These are the key concepts you need to understand to accurately answer the question.

Understanding Common Difference
In an arithmetic sequence, the **common difference** is a crucial element that determines the increase or decrease between consecutive terms. When you look at consecutive terms in a sequence, the common difference is found consistently across the sequence. To find the common difference, subtract any term from its succeeding term. For example:
  • In the sequence 2, 0.5, -1, ..., find the difference:
  • Subtract the first term (2) from the second term (0.5): \(0.5 - 2 = -1.5\).
To confirm your calculation, check another pair of consecutive terms:
  • Subtract the second term (0.5) from the third term (-1): \(-1 - 0.5 = -1.5\).
This confirms that the common difference \(d\) is indeed \(-1.5\). Every term in this arithmetic sequence decreases by 1.5, clearly reflecting the defined common difference.
Exploring the nth Term Formula
The **nth term formula** allows you to find any term in an arithmetic sequence without listing all previous terms. This formula is valuable because it provides a direct path to finding any term in a sequence once you have certain foundational numbers. The formula to find the nth term \(a_n\) is given by:
  • \[a_n = a_1 + (n-1) \times d\]
  • where \(a_1\) is the first term of the sequence, \(n\) is the term number, and \(d\) is the common difference.
For example, if the first term \(a_1\) is 2, and the common difference \(d\) is \(-1.5\), to find the 25th term:
  • Substitute the values into the formula: \[a_{25} = 2 + (25 - 1) \times (-1.5)\]
  • This simplifies to: \[a_{25} = 2 + 24 \times (-1.5)\]
This approach saves time and avoids the potential for error that could occur if you had to calculate each term up to the 25th one manually.
Understanding Mathematical Sequences
**Mathematical sequences** are ordered sets of numbers that follow a specific pattern. An arithmetic sequence is a kind of sequence characterized by a constant difference—known as the common difference—between consecutive terms. These sequences can increase or decrease based on the sign of this common difference.
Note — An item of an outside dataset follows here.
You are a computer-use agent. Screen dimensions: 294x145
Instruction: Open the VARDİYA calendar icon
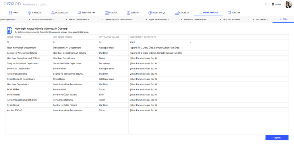[107, 13]
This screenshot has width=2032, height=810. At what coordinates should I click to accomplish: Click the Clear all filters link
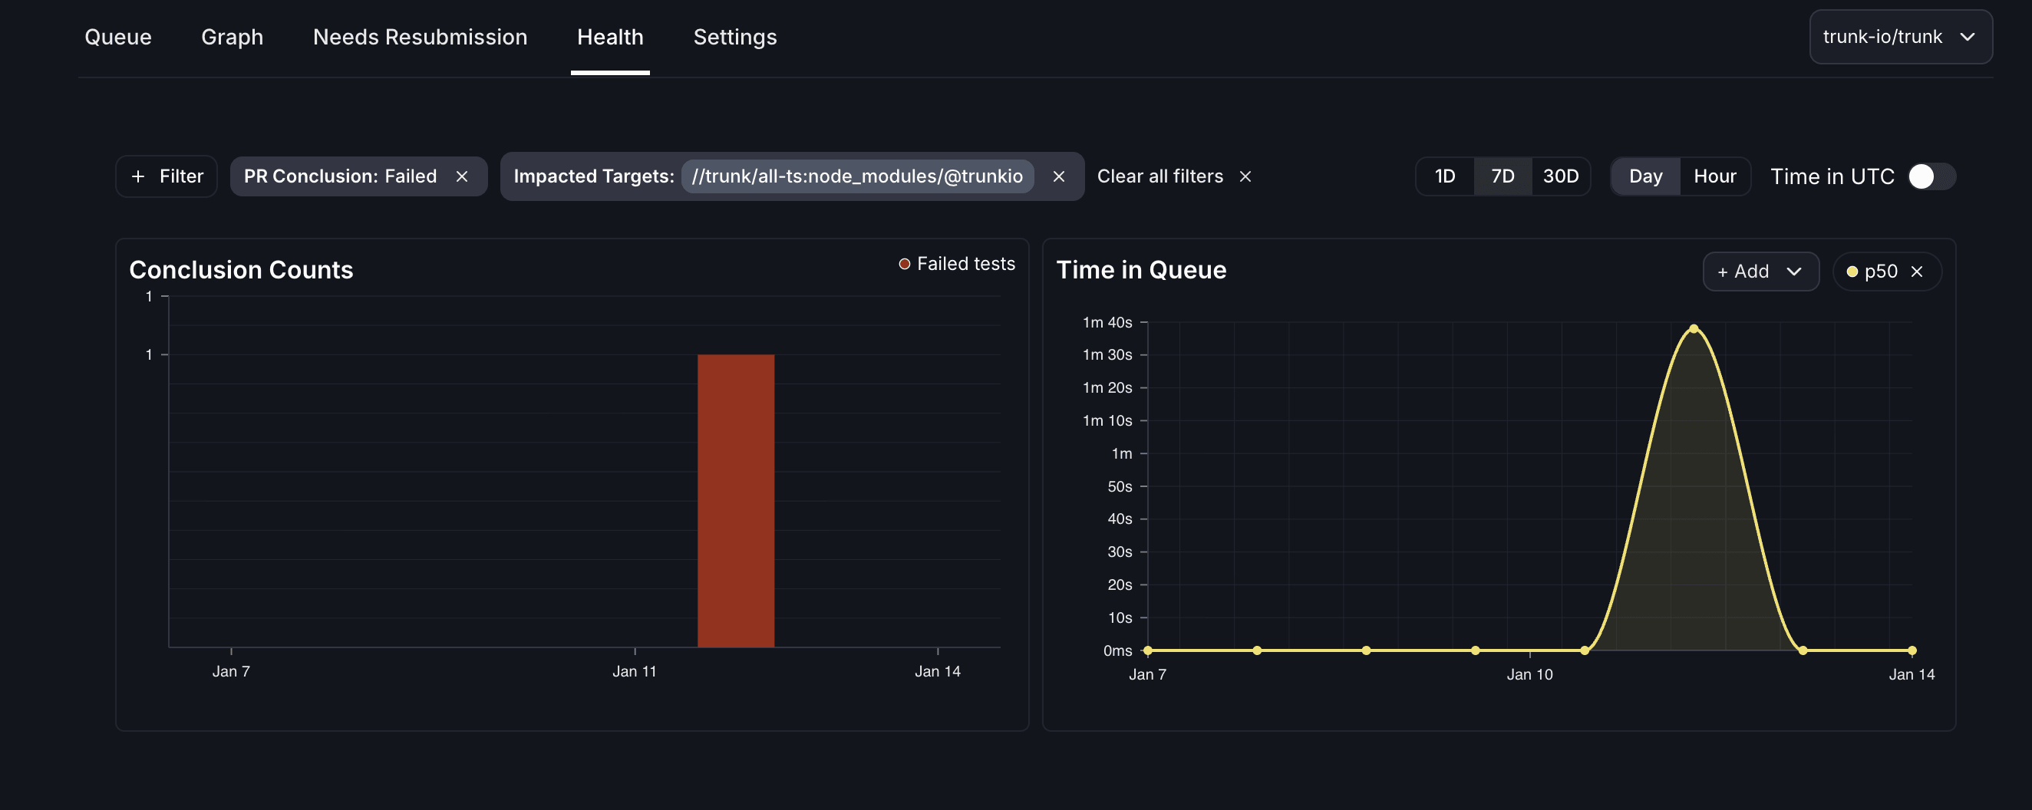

For arithmetic sequences, key characteristics to remember include:
  • The sequence is usually represented as \(a_1, a_2, a_3, \ldots\), where each subsequent term is formed by adding the common difference \(d\) to the prior term.
  • In our example sequence 2, 0.5, -1, ..., each subsequent value is decreased by 1.5, which is the calculated common difference.
  • The sequence continues infinitely, but formulas like the nth term formula help pinpoint specific terms efficiently.
Understanding these basics about mathematical sequences and the how-to behind arithmetic sequences sets a strong foundation for exploring more advanced topics in mathematics.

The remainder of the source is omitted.